- _Task to complete_
"element" is the word to look for; copy each line of the listing where it occurs.

- _Dataset entries_

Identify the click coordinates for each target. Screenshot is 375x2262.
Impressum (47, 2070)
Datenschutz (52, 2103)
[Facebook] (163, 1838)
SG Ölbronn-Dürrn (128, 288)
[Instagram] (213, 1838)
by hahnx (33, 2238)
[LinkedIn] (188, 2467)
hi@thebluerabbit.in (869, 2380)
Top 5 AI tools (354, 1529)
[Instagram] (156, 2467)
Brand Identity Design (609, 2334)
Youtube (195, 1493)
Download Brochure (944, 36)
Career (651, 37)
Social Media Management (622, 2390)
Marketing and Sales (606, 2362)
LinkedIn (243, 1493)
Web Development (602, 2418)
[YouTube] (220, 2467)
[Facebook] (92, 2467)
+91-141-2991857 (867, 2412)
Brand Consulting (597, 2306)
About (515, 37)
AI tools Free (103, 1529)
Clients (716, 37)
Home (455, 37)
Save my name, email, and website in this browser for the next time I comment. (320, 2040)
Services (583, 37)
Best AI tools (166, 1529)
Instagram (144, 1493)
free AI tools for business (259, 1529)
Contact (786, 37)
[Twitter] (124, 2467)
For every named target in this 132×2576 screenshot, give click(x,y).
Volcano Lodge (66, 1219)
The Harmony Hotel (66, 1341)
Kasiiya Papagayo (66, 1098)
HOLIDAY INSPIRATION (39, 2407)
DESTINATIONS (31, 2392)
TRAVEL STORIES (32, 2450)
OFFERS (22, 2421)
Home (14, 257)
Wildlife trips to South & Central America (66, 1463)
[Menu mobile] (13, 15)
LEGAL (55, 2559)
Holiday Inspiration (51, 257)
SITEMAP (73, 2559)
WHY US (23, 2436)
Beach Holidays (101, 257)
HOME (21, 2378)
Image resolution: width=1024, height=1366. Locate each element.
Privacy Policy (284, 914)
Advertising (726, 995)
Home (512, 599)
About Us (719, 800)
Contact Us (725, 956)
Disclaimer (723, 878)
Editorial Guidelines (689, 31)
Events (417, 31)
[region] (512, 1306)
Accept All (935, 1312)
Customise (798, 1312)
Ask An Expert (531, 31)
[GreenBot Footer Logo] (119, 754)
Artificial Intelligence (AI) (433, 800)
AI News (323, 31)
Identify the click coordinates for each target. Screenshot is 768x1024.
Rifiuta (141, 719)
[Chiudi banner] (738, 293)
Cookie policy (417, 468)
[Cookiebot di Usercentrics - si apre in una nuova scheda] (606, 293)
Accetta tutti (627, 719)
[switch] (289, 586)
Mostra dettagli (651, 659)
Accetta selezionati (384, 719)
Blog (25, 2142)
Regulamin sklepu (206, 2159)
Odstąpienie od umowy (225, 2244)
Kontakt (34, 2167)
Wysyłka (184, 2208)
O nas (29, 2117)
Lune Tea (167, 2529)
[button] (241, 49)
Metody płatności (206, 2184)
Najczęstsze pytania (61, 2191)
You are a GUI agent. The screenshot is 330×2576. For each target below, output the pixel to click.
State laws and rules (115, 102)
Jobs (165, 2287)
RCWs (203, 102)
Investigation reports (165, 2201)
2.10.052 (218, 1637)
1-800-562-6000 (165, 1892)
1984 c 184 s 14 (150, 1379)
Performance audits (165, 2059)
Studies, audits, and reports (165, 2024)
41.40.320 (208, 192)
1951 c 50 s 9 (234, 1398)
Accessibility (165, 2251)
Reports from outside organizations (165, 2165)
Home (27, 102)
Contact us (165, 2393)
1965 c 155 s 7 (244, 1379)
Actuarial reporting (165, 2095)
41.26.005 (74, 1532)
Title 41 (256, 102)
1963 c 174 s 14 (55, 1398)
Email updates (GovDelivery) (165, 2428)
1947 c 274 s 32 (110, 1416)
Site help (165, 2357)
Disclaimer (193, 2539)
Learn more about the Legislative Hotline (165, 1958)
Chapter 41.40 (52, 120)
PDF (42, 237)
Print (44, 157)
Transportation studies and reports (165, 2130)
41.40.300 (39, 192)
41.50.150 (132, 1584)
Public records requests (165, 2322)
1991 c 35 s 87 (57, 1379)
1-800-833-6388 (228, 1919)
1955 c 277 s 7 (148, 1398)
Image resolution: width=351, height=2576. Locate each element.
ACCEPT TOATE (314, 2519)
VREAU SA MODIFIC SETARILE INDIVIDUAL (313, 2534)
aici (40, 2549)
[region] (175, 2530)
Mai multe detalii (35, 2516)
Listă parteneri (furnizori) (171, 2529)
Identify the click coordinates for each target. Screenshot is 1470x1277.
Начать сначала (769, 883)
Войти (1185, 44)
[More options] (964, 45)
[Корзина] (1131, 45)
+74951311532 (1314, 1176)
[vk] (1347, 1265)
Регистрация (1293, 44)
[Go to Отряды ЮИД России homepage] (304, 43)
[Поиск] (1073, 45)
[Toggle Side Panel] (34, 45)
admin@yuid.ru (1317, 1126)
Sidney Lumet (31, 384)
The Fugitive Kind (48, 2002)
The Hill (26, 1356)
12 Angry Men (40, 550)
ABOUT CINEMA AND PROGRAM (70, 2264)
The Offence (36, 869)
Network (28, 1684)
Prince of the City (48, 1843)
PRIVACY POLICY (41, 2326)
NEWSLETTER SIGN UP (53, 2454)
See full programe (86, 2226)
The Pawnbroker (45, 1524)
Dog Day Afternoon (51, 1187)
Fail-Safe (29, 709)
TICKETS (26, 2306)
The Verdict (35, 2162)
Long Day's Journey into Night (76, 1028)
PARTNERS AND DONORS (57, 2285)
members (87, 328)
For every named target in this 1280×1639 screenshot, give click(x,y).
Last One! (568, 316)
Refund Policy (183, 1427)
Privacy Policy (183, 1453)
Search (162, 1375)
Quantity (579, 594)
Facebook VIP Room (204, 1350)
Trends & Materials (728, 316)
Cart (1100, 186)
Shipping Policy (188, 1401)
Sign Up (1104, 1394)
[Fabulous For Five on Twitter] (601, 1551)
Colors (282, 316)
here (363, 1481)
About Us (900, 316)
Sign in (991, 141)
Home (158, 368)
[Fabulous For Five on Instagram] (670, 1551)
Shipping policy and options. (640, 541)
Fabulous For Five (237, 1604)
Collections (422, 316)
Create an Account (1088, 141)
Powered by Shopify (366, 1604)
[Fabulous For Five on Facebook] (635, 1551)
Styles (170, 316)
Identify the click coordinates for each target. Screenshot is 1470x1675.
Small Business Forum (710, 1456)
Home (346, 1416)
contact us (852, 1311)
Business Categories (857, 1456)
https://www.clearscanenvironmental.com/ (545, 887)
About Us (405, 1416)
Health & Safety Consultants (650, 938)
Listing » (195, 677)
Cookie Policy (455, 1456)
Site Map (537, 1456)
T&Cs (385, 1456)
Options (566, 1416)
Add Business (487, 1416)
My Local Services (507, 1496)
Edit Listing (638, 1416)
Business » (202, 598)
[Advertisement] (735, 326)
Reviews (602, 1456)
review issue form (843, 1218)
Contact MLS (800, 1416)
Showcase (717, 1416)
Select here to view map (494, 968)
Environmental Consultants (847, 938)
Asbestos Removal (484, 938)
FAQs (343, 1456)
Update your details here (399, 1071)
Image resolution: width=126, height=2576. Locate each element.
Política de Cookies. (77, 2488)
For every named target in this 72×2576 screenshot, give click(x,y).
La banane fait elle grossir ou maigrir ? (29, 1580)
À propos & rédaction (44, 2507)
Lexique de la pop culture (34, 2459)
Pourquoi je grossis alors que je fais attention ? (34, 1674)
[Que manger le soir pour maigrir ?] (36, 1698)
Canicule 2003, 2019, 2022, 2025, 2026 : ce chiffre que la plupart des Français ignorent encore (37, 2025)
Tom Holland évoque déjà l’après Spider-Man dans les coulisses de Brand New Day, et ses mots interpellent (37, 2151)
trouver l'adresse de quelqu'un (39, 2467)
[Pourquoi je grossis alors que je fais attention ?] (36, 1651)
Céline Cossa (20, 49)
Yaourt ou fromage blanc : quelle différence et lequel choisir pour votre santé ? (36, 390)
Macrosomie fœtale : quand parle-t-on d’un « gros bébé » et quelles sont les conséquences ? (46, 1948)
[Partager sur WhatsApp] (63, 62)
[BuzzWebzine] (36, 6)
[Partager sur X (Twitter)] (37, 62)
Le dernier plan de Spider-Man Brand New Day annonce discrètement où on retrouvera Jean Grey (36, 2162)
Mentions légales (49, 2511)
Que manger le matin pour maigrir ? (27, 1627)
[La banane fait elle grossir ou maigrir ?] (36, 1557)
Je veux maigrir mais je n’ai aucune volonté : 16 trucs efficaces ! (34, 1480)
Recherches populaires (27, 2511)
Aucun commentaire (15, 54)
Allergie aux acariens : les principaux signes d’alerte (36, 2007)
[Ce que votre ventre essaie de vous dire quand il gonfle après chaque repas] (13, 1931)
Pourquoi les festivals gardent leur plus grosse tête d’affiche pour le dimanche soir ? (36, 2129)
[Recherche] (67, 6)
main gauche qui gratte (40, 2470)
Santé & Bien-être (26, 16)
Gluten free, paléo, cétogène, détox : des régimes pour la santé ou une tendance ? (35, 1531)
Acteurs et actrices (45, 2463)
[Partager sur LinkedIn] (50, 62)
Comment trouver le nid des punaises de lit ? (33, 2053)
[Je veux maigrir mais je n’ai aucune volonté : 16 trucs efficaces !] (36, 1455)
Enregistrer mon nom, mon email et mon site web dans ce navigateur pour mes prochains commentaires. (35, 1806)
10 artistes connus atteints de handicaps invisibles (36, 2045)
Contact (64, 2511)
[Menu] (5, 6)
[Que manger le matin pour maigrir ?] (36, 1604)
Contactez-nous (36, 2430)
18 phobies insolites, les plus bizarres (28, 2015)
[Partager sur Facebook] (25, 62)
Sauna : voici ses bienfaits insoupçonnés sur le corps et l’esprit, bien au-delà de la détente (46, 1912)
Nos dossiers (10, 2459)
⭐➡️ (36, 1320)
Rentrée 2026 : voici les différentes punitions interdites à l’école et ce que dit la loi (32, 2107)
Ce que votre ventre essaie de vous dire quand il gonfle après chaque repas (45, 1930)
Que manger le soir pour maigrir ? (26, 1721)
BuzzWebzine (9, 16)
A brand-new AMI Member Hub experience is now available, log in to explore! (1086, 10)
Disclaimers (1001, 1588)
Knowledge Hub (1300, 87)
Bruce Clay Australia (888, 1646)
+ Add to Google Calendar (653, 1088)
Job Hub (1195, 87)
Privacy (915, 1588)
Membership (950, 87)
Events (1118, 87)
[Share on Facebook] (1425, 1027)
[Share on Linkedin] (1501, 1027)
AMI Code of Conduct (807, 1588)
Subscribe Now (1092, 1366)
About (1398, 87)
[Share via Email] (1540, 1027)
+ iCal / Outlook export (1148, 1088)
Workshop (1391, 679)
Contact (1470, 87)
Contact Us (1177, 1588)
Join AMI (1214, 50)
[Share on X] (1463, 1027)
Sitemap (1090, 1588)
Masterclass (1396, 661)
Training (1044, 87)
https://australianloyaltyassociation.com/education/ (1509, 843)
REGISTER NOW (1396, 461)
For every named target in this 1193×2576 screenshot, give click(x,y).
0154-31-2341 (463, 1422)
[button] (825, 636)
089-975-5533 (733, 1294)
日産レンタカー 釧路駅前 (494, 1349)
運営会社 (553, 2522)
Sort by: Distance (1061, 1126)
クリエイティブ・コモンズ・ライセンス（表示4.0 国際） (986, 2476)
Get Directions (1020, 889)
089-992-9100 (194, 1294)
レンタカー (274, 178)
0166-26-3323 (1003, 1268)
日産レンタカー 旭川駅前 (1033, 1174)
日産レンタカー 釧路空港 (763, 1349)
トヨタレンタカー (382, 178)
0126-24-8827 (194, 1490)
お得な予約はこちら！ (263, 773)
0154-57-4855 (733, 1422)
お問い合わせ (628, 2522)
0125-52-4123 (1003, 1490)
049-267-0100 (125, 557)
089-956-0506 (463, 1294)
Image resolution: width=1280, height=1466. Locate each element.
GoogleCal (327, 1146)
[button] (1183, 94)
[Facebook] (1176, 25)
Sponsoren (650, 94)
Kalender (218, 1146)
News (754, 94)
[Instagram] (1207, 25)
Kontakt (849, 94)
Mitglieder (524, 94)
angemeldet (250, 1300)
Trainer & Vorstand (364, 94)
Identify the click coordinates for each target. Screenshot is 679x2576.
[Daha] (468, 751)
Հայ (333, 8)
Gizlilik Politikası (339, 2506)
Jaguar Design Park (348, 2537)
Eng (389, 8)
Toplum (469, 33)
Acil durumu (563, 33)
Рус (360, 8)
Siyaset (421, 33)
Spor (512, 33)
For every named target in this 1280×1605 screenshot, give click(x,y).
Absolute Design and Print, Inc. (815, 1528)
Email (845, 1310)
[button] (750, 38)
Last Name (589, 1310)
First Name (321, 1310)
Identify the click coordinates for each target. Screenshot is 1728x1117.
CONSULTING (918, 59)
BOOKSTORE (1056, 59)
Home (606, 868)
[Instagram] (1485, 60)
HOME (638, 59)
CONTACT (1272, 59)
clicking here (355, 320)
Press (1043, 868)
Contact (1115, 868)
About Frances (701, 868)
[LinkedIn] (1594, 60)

- _Written answer_
Image resolution: width=1024, height=1366. Locate each element.
Image resolution: width=351, height=2576. Locate each element.
Image resolution: width=126, height=2576. Locate each element.
Image resolution: width=1280, height=1466. Locate each element.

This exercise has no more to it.